A principios del siglo XIX, la presencia de los países europeos en el continente africano se había reducido a factorías comerciales en la zona costera occidental que habían constituido enclaves importantes para el tráfico de esclavos y de otros productos como el marfil. En el transcurso de la centuria, el crecimiento de la producción industrial y el mejoramiento de los medios de transporte llevó a las potencias europeas a posicionarse en el norte de África y a penetrar en regiones del continente que habían permanecido fuera de su dominio, en busca de mercados para sus productos, materias primas y territorio. Las exploraciones europeas al interior del continente entre 1795 y 1854 descubrieron al mundo las principales características de estas regiones.
El control sobre la zona adquirió mayor importancia con la construcción del canal de Suez, inaugurado en 1869, que establecía una ruta directa con el comercio asiático.
A pesar de que varias naciones europeas habían declarado ilegal la trata de esclavos (Gran Bretaña en 1807, Holanda en 1814 y Francia en 1818), esta actividad siguió siendo lucrativa en África occidental durante la primera mitad del siglo XIX; a la par, las expediciones al interior del continente buscaban nuevas rutas y objetos para “un comercio nuevo y legítimo” (Oliver, 1997: 92).
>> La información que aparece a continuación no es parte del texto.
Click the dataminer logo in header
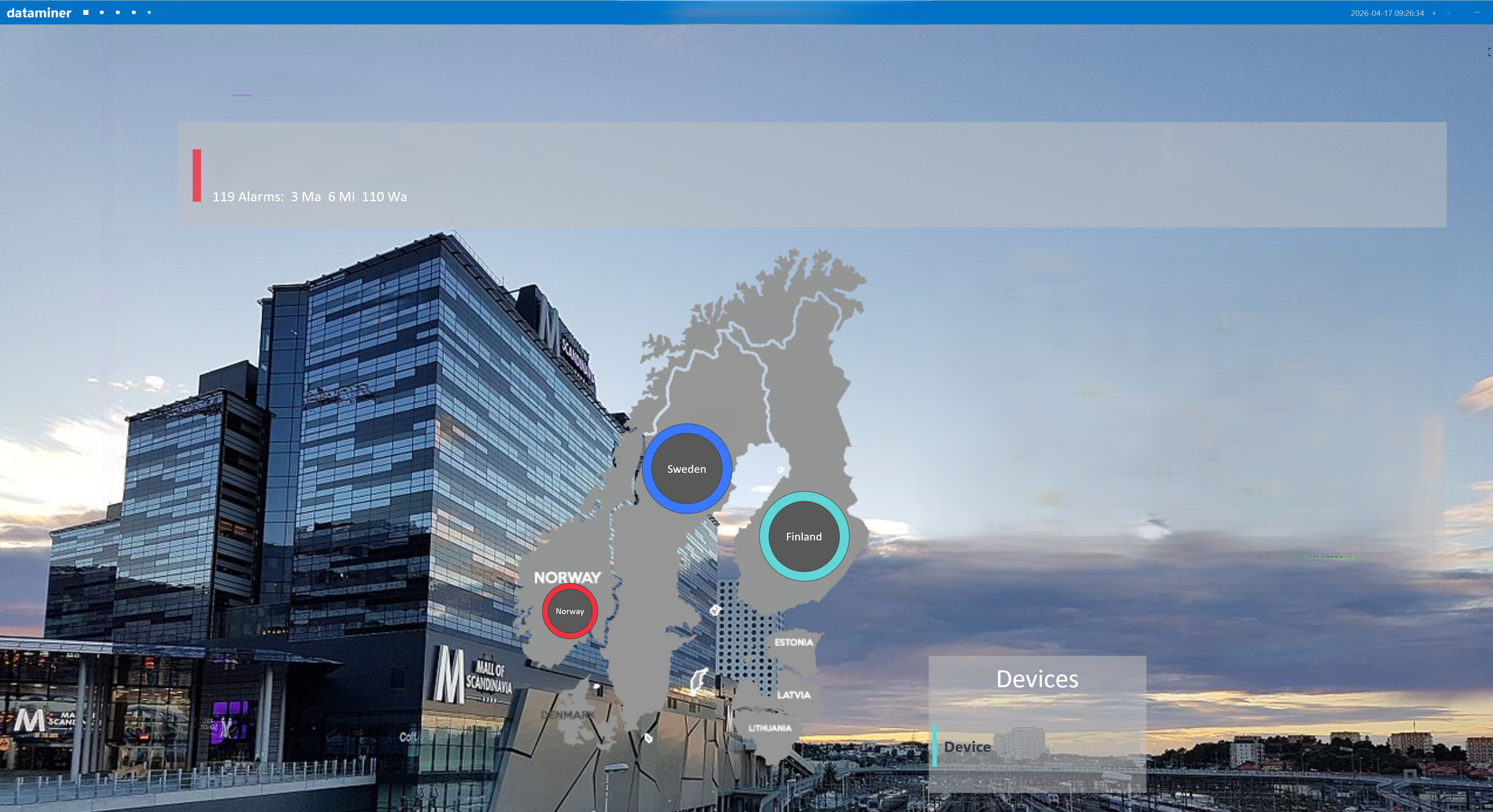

La explotación y comercio de algunos productos naturales, como el aceite de palma, se vieron favorecidos por medios de transporte novedosos como el barco de vapor; asimismo, las naciones europeas iniciaron una carrera por apropiarse de territorio, símbolo del colonialismo, en la que poblaciones y reinos nativos serían vencidos y sometidos gracias al potencial bélico de los europeos. De hecho, en los setenta, Gran Bretaña y Francia “habían considerado la idea de dividir el África occidental en esferas de influencia, en las que sólo las firmas de uno u otro país tendrían derecho a comerciar” (Oliver, 1997: 147). Los intereses colonialistas de Alemania en África, con un potencial industrial y bélico significativo, inauguraría una nueva época en el proceso de colonización del continente africano, tal y como quedaría consignado en la Conferencia de Berlín (1884-1885).
Convencidos de la superioridad europea, los colonos se fueron apoderando de las mejores tierras y desplazaron a los antiguos habitantes hacia espacios menos productivos. A mediados del siglo XIX, en el territorio hoy conocido como Sudáfrica, existían dos colonias británicas, dos repúblicas boérs (antiguos colonos holandeses) y numerosos reinos africanos; con una población aproximada de 300 mil blancos y entre 1 y 2 millones de africanos. El descubrimiento de grandes yacimientos de diamantes en 1868, aceleró el proceso de dominación y explotación sobre los africanos negros, transformados en mano de obra para el trabajo en las minas, excluidos de los beneficios económicos, segregados y discriminados por la población blanca.